- [COMPLETE THE FOLLOWING]
(1) Write out everything in the passage on mothers and infants from "If we examine" down to "does quieten down.".
(2) Continue the passage about how a mother quiets her infant, starting from where it stops.

## start SOURCE DOCUMENT

If we examine the mothers behaviour, though, we can make sense of it. She ensures that it is difficult for the infant to attend to anything else by crowding its visual field. She rejects active or new behaviours on its part by cutting off its vocalisations and movements with dominating signals of her own. She largely restricts approval signals, including relaxing the crowding, and reducing the magnitude of her gesturing, as well as expressing comfort through vocalisation, facial signalling and touch, to moments when the infant begins to quieten down. Its not particularly surprising, then, that it does quieten down.
The mothers behaviour includes salient, repeated, features which are apt for learning. Her patterns of hand gesturing, for example, could at the outset be iconic of the whole episode including her behaviour and the infants becoming quiet, but, when repetition allows the gesture to be individuated and recognised in its own right, go on to become an indexical cue that quietness should follow. The infants responses then become indexical for the mother of the degree to which the child is co-operative, well-behaved, or, more plainly, ‘good’. Caregiver descriptions of infant behaviour at these times, manifest either in their explicit vocalisations to the child, including references to being ‘good’, or references to possible disciplinary sanctions such as ‘kuza baba manje’ (‘wheres your father now?‘) or, in interviews following the videotaping, show that infant behaviour even at this early age is being classified in line with culturally specific expectations of good and bad behaviour. And a crucial part of what makes for a ‘good’ child is responding in ways sensitive to what caregiver behaviour is actually about, strikingly in controlling episodes such as the one just described, which make possible the earliest ascriptions of ‘obedience’, ‘cooperativeness’ and so forth.

## end SOURCE DOCUMENT
## start ENTRIES SHOWN

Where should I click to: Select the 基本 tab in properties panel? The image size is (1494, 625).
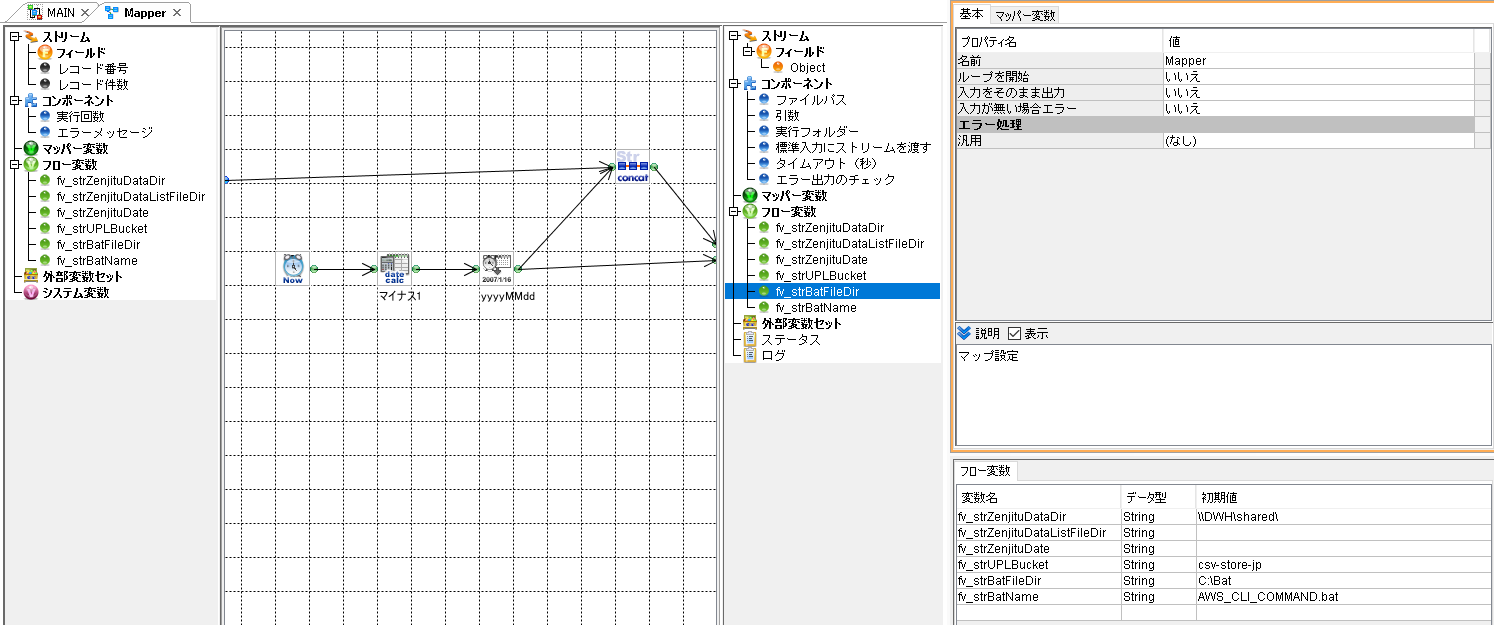point(972,15)
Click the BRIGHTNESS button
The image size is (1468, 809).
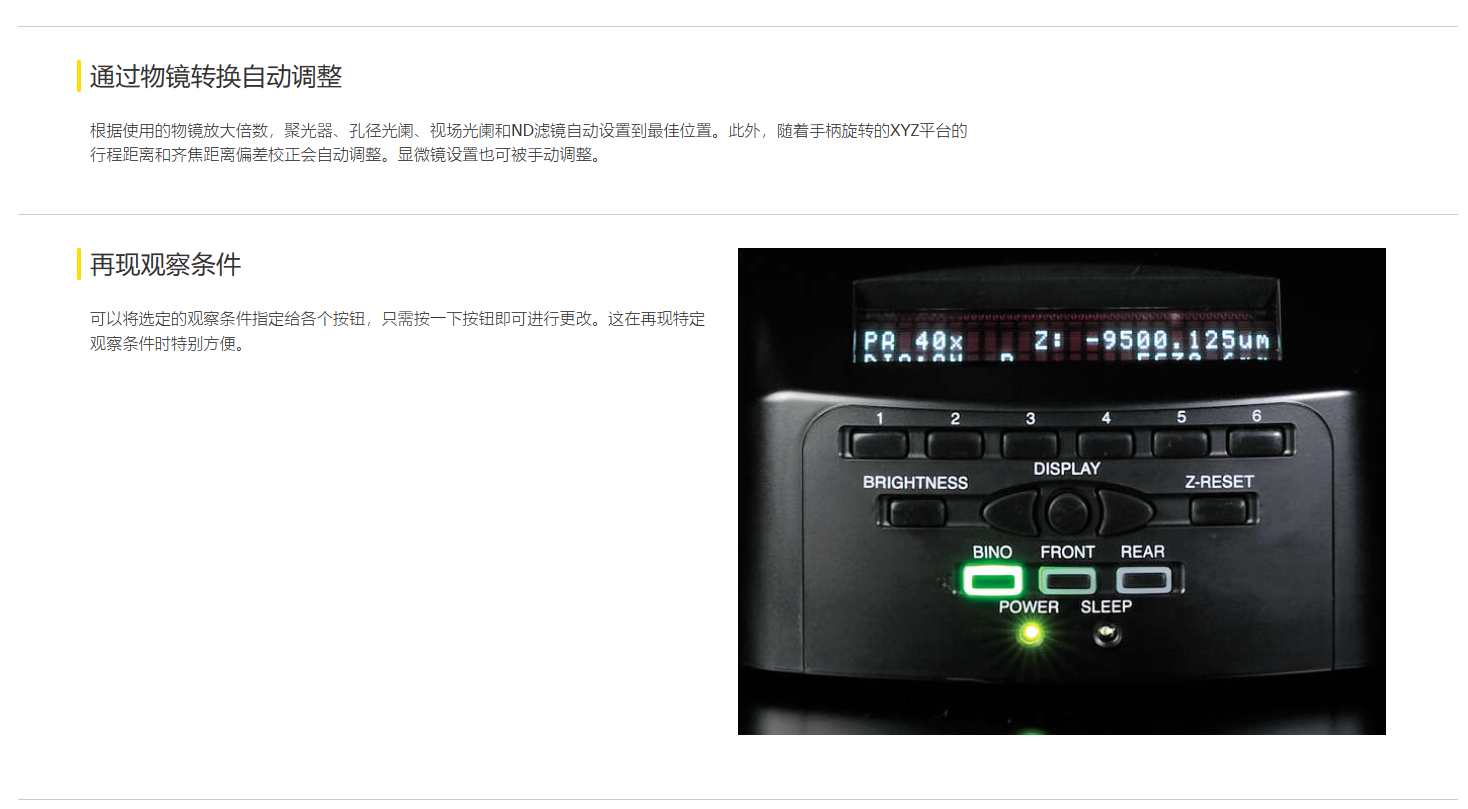[917, 512]
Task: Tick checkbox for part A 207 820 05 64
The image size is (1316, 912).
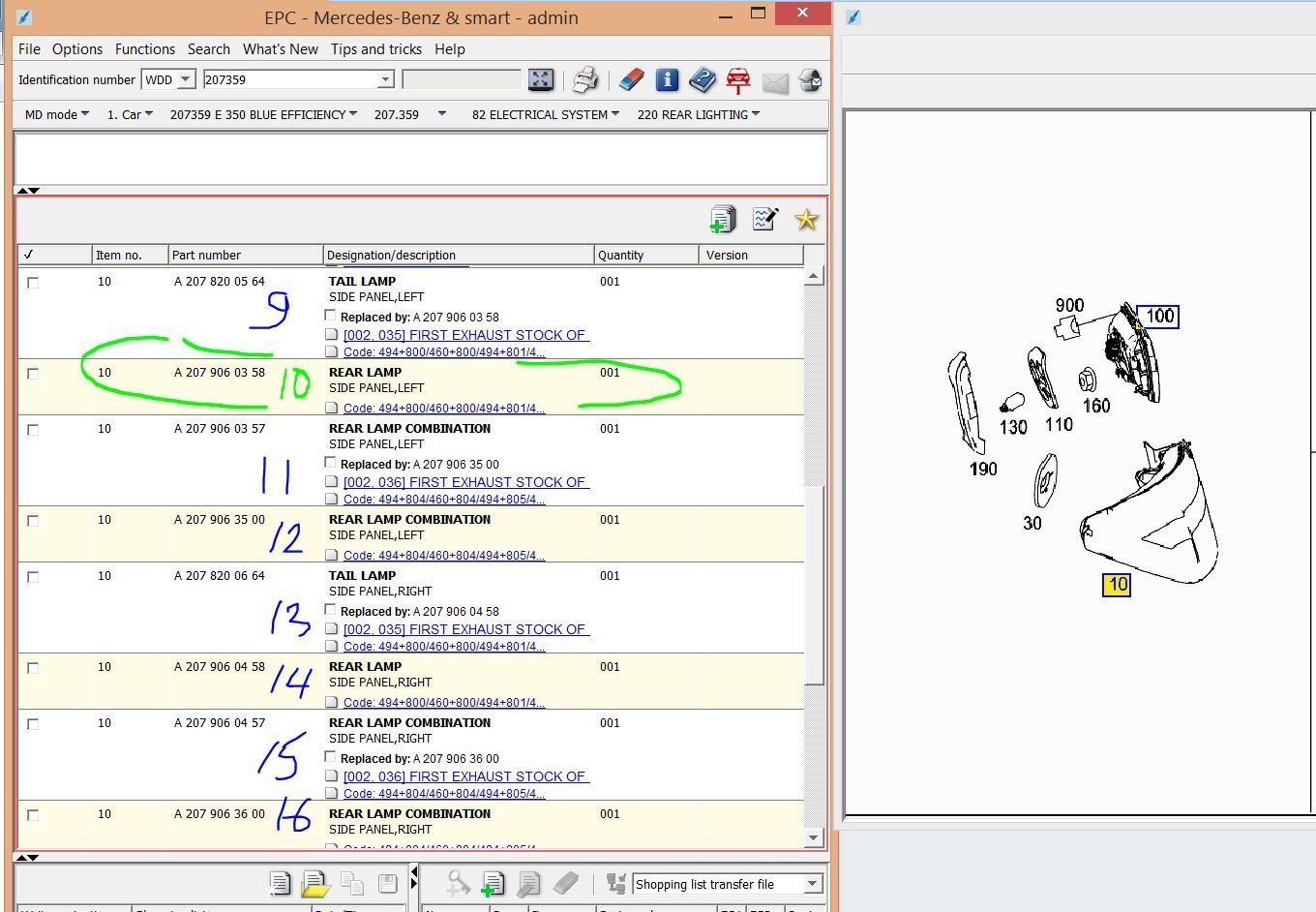Action: [34, 283]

## end ENTRIES SHOWN

- [OUTPUTS IN ORDER]
(1)
If we examine the mothers behaviour, though, we can make sense of it. She ensures that it is difficult for the infant to attend to anything else by crowding its visual field. She rejects active or new behaviours on its part by cutting off its vocalisations and movements with dominating signals of her own. She largely restricts approval signals, including relaxing the crowding, and reducing the magnitude of her gesturing, as well as expressing comfort through vocalisation, facial signalling and touch, to moments when the infant begins to quieten down. Its not particularly surprising, then, that it does quieten down.

(2)
These ascriptions are over-interpretations. They are, though, necessary overinterpretations, in so far as they motivate caregivers to imbue their own behaviour with regularities manifest regularities in their own behaviour which are then available as structure in the interactional environment for (learning by) the infant. A further episode from our data, in this case concerning a child of around four months, illustrates this point about over-interpretation. In it an infant repeatedly vocalises in ways which to its mother, at least, are suggestive of its saying ‘up’. Each time she says ‘up’?, or ‘you want to go up’? and after a few repetitions she lifts the child. Prior to the lifting, there is little evidence that the child actually wants to be lifted, or that it has its attention focussed on anything in particular, except perhaps its own experiments in vocal control. When it is lifted, though, it beams widely. Whatever it did want, if anything, it is now, we suggest, one step closer to figuring out how to behave in ways that lead to its being lifted up.
Still on the subject of lifting, consider the common gesture made around the eighth month by infants who want to be picked up (that is, who subsequently smile or otherwise show approval when they are picked up following such a gesture): a simultaneous raising, or flapping, of both arms (see Lock, 1991). This gesture is not simply copied from common adult behaviours. In the terms we are using here it is partly iconic, in virtue of being a common posture of infants while they are in fact being held up, and partly indexical, in virtue of being able to stand on its own as an indicator of ‘being up’, as well as being symbolically interpretable as an invitation to lift, or a request to be lifted. Such gestures are, importantly, serviceable label candidates, in virtue of being amenable to disembedding from behaviour, and eventually coming under deliberate control. An infant need not want to be lifted the first few times it makes such a gesture, it has only to be able to notice that the gesture tends to be followed by liftings.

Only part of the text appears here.